Member of the Florida House of Representatives from the 26th district
- In office November 8, 1994 – November 3, 1998
- Preceded by: Richard McMahan
- Succeeded by: Pat Patterson

Personal details
- Born: December 13, 1963 (age 62) DeLand, Florida
- Party: Republican
- Spouse: Janet
- Education: University of Florida (B.S.)
- Occupation: Agriculture

= Earl Ziebarth =

American politician (born 1963)

Earl William Ziebarth III (born December 13, 1963) is a Republican politician and businessman from Florida who served as a member of the Florida House of Representatives from the 26th district from 1994 to 1998.

==Early life==
Ziebarth was born in DeLand, Florida, in 1963, and attended the University of Florida, where he was elected president of student government and graduated with his bachelor's degree in agriculture in 1986. After graduation, he worked for the state Commissioner of Agriculture and Insurance Commissioner as a public relations specialist, and then returned to DeLand, where he worked at Growers' Supply.

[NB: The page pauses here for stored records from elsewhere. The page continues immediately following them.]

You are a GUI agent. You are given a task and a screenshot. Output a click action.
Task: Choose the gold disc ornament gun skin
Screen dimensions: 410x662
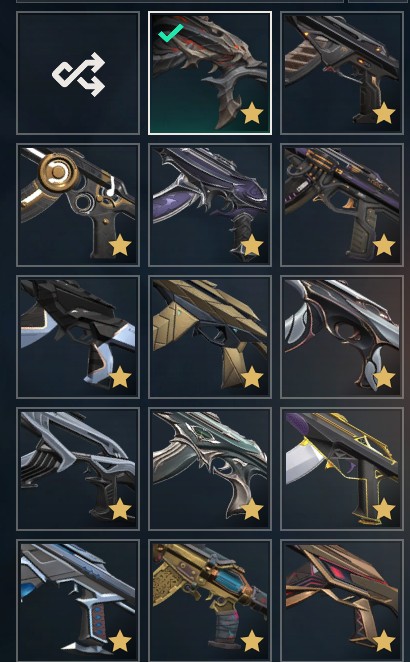[78, 205]

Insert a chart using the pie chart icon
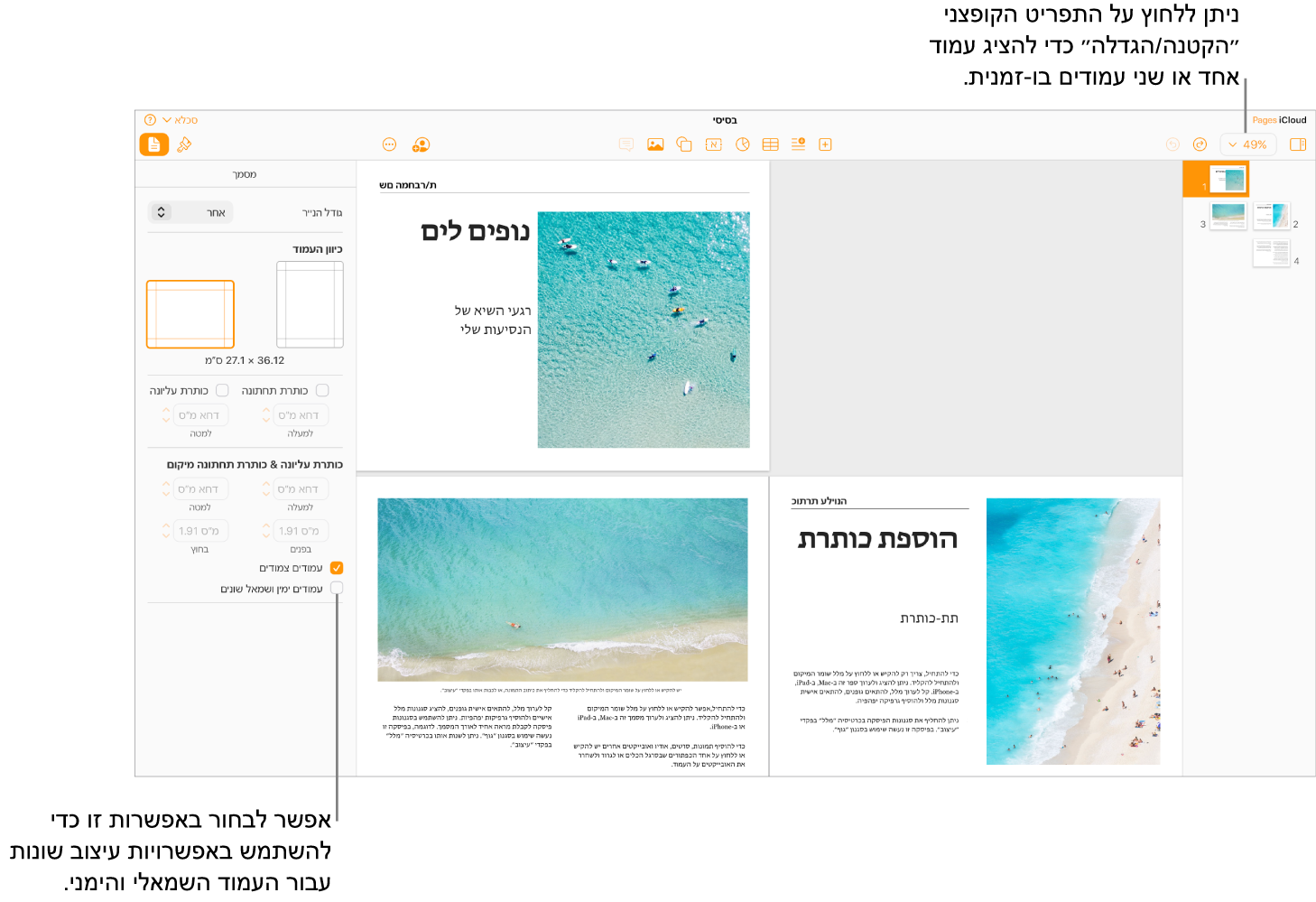coord(742,144)
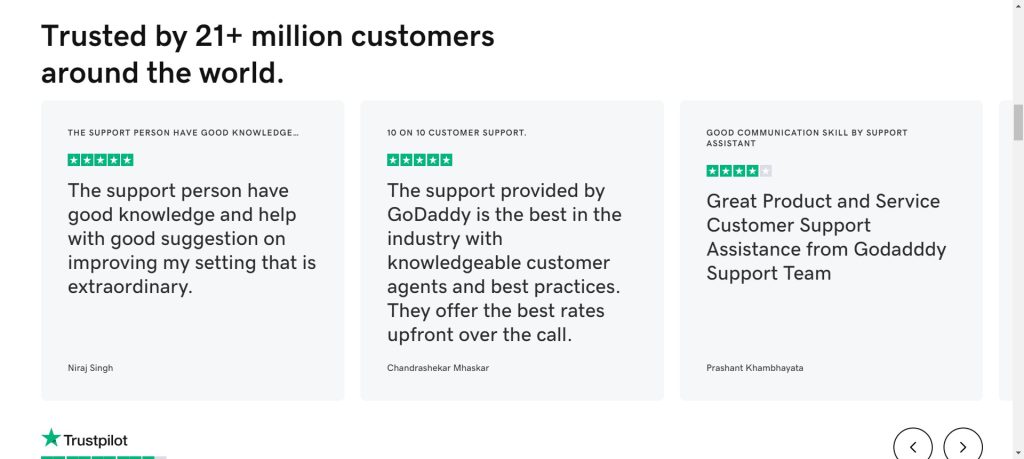
Task: Click four-star rating on Prashant Khambhayata's review
Action: point(738,171)
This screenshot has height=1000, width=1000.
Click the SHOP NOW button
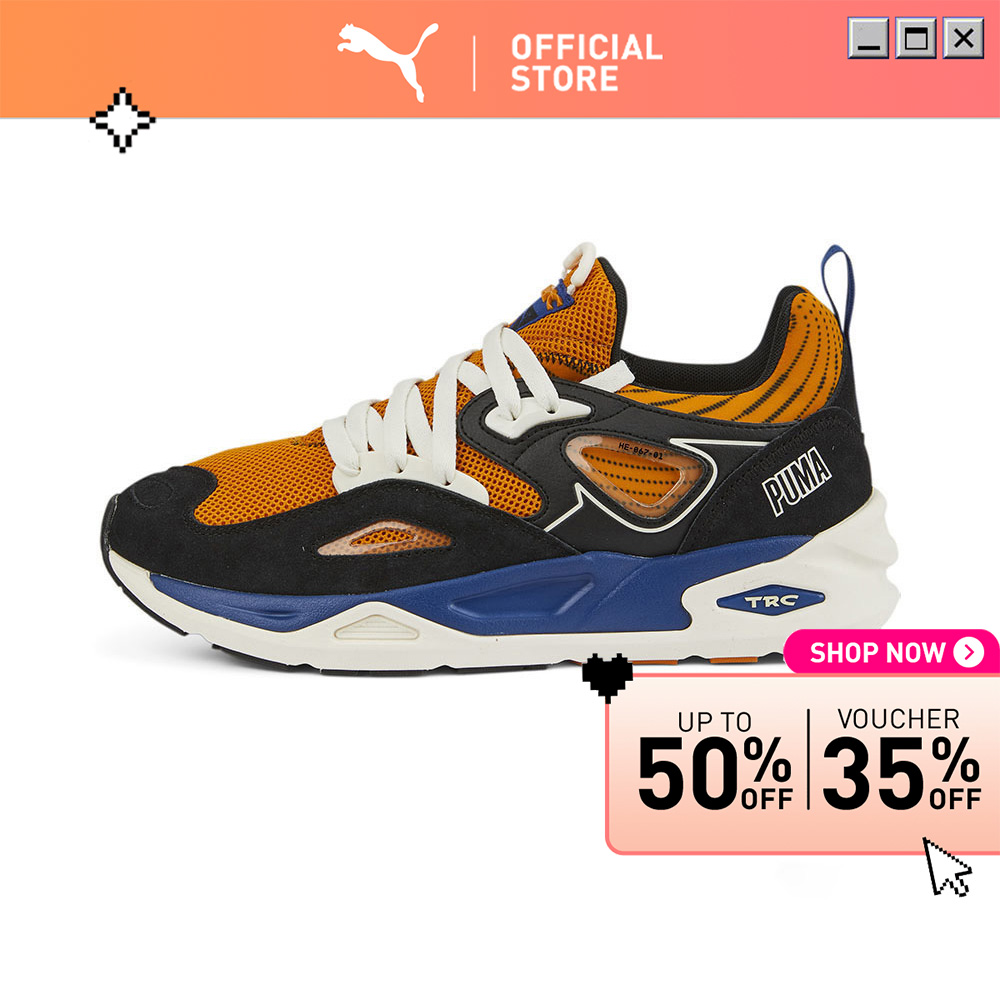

==Florida House of Representatives==
In 1994, Ziebarth announced that he would challenge Democratic State Representative Richard McMahan for re-election in the 26th district, saying, "I think this area has desired conservative representation and they haven't had it." He narrowly defeated McMahan, winning 52 percent of the vote to his 48 percent.

Ziebarth ran for re-election in 1996, and was challenged by former DeLand City Commissioner Janet Bollum, a Democrat. Both parties invested in the race, and Ziebarth ended up winning re-election, receiving 52 percent of the vote to Bollum's 48 percent.

In 1998, Volusia County Councilman Pat Patterson announced that he would challenge Ziebarth in the Republican primary, and though Ziebarth initially planned to seek re-election, he announced that he would not do so, saying that he "decided I was going to choose my family over running."